Where might the Tigers spend $50 million this winter?
Carlos Correa, Shortstop (age 26)
The Tigers need an upgrade at nearly every lineup position other than second base, where they re-signed Jonathan Schoop to a very affordable two-year, $15 million contract. Schoop is not a star, but he’s a solid big leaguer who gives A.J. Hinch the luxury of using him at multiple positions, which is key today’s game.
The Tigers could make a splash by signing one of the top free agent shortstops. Correa, who played for Hinch in Houston, will be testing the market for the first time. He’s putting together another fine year, with an OPS+ of 131 and Gold Glove quality defense. He rejected a five-year deal from Houston during spring training that would have paid him about $21 million per year. Last season, Fernando Tatis Jr. inked a 10-year deal to stay in San Diego that will pay him an average annual salary of $34 million. Correa won’t quite command Tatis money, but he should fetch somewhere around $28-30 million per with probably five years minimum. The Tigers wouldn’t be crazy to come in with a longer guaranteed deal with an annual average salary of $28 million (say $225 million for eight years).
Correa would be a franchise cornerstone, much like Pudge and Miguel Cabrera were. With him in tow, the Tigers could start building a winner, and attract marquee free agents in the future.
Other options at shortstop: Corey Seager, Trevor Story, Marus Semien. Because they are older than Correa and Seager, the other two shortstops could be had for less money overall.
Jonathan Villar, OF/IF (age 30)
Villar would come fairly cheaply. He’s earning about $3.5 million in 2021, and having a fine season for the Mets. There are a lot of things to like about him: he is a switch-hitter, he can play the outfield, shortstop, third, and second base, and he has speed and decent power. He’s a nice Swiss Army Knife type player. He’s been a bright spot as a jack-of-all trades in ’21, and will get a pay raise in the free agent market, but could be had for close to or maybe even less than the Tigers paid Schoop ($7.5 million).
Wade Miley, Starting Pitcher (age 35)
Miley can opt-out of his contract with the Reds, and he might because he’s having a career year (2.88 ERA in 23 starts). Because of his age and inconsistent results, he won’t get top-dollar as a free agent, but will still fetch somewhere in the $13-15 million range. He may be willing to accept a two-year deal with a club option for a third. He’d give the Tigers a veteran lefty in a rotation that’s sure to be very inexperienced in 2022.

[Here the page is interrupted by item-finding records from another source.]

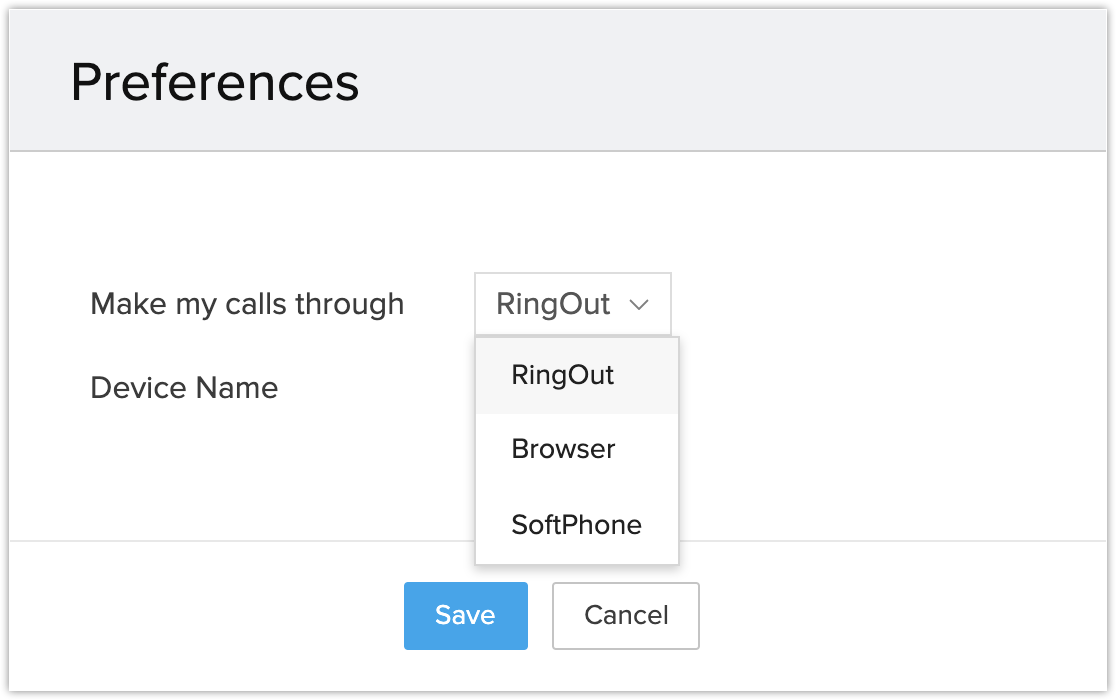1116x700 pixels.
Task: Click blank footer area beside Cancel button
Action: click(880, 615)
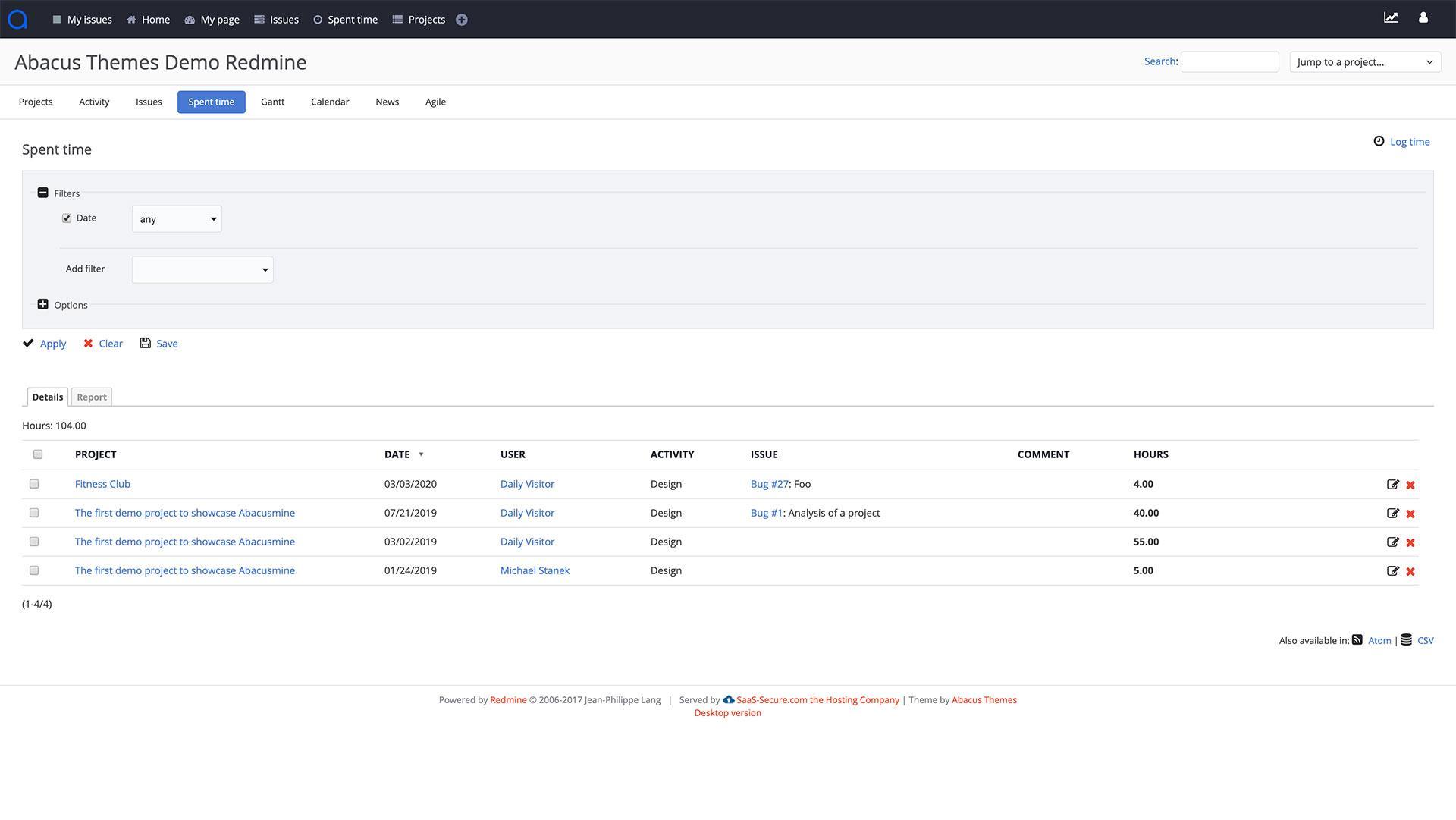Click the save filter icon
The height and width of the screenshot is (820, 1456).
(x=144, y=343)
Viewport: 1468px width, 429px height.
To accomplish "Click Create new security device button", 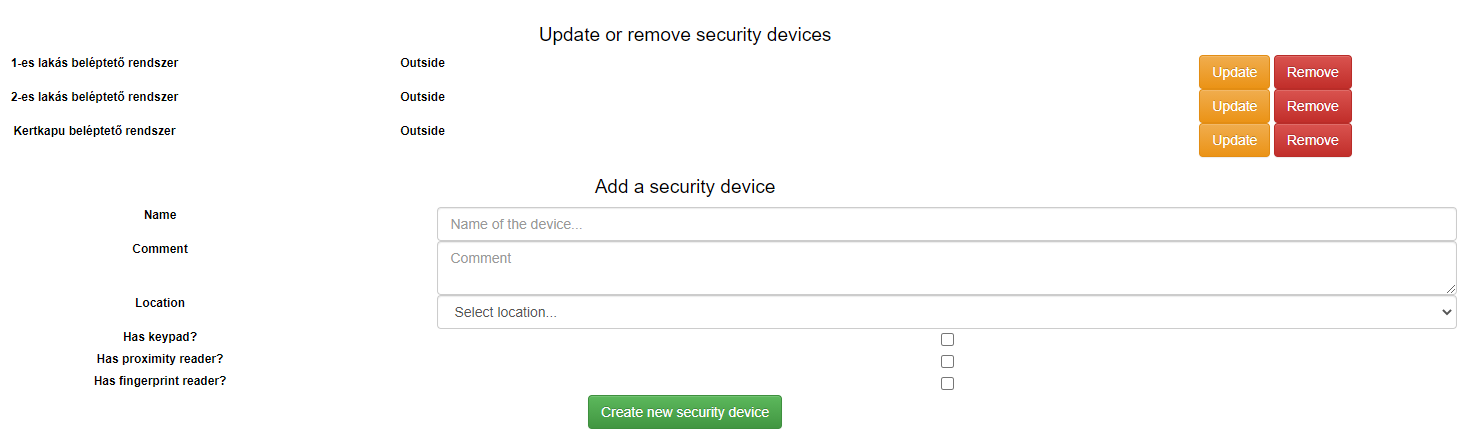I will point(684,412).
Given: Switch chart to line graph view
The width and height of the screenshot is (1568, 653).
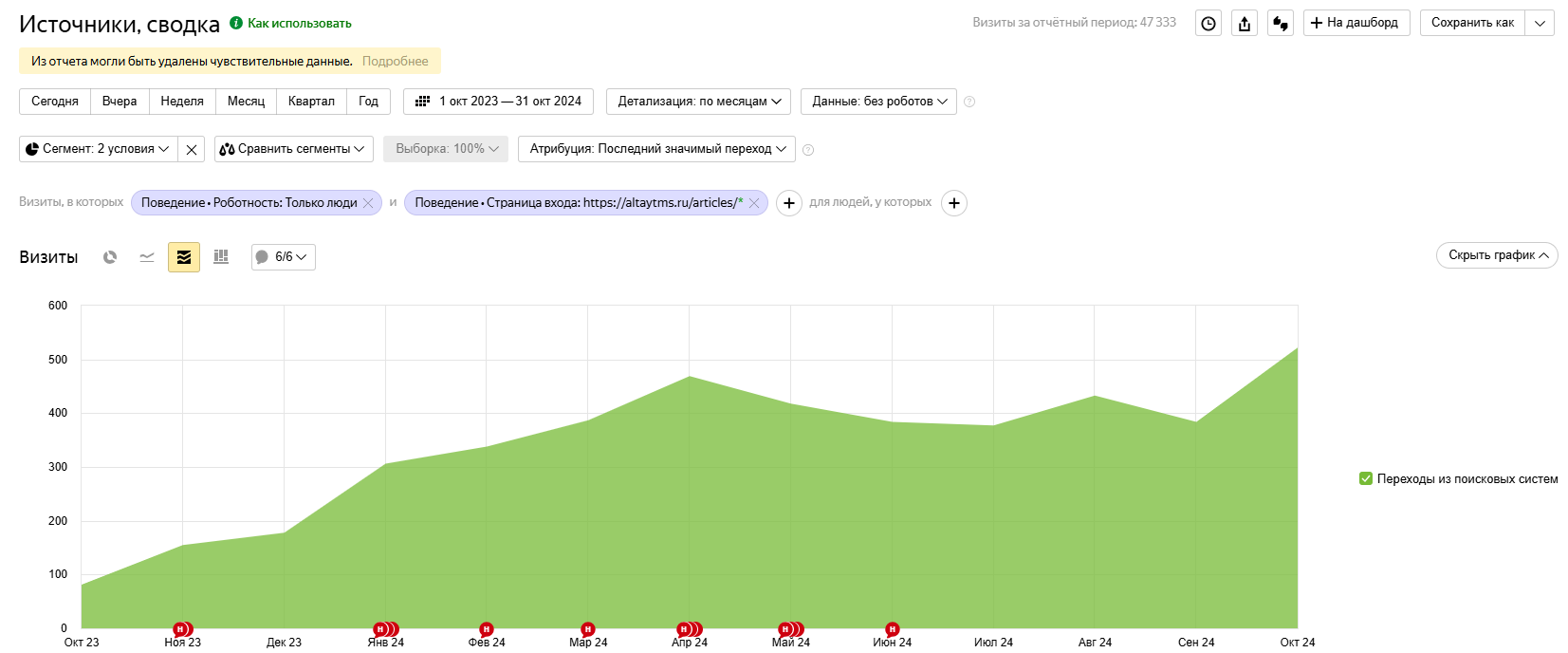Looking at the screenshot, I should (x=147, y=257).
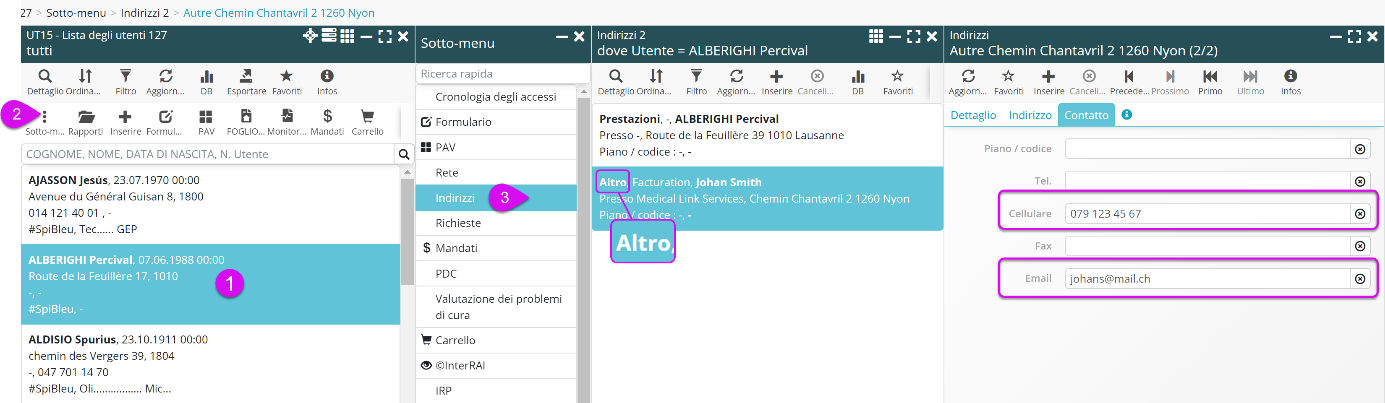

Other pitching options: Justin Verlander, Max Scherzer. Sound familiar? Both former Tigers will be on the market this off-season. For different reasons, they will not get the type of money they once earned in their prime. Verlander missed all but one start in 2020, and has missed the entire ’21 season with Tommy John surgery. His future is uncertain, but given his reputation as a tireless competitor, I would be willing to wager that JV will return to status as one of the most dependable pitchers in the game. Scherzer is younger than Verlander, but he has a lot of mileage on his arm. He is having a great season as a late-season ace for the Dodgers, so his price might be too steep for the Tigers. Ultimately, while fans may dream of a reunion in Detroit with Mad Max and JV, it’s not very likely the team will pay for the latter stages of their careers.
For somewhere just over $50 million per year, the Tigers could probably make a run at Correa, Villar, and Miley. Or Seager in place of Correa, and another second tier starting pitcher. If they did, the lineup and infield defense would be improved, and the team would be making a point that they were ready to grab a playoff spot.
But even with those additions, the Tigers still have a young starting rotation and several lineup pieces still percolating in the farm system. It would be no guarantee that they could jump to the 88-92 wins it would take to fight for a playoff slot.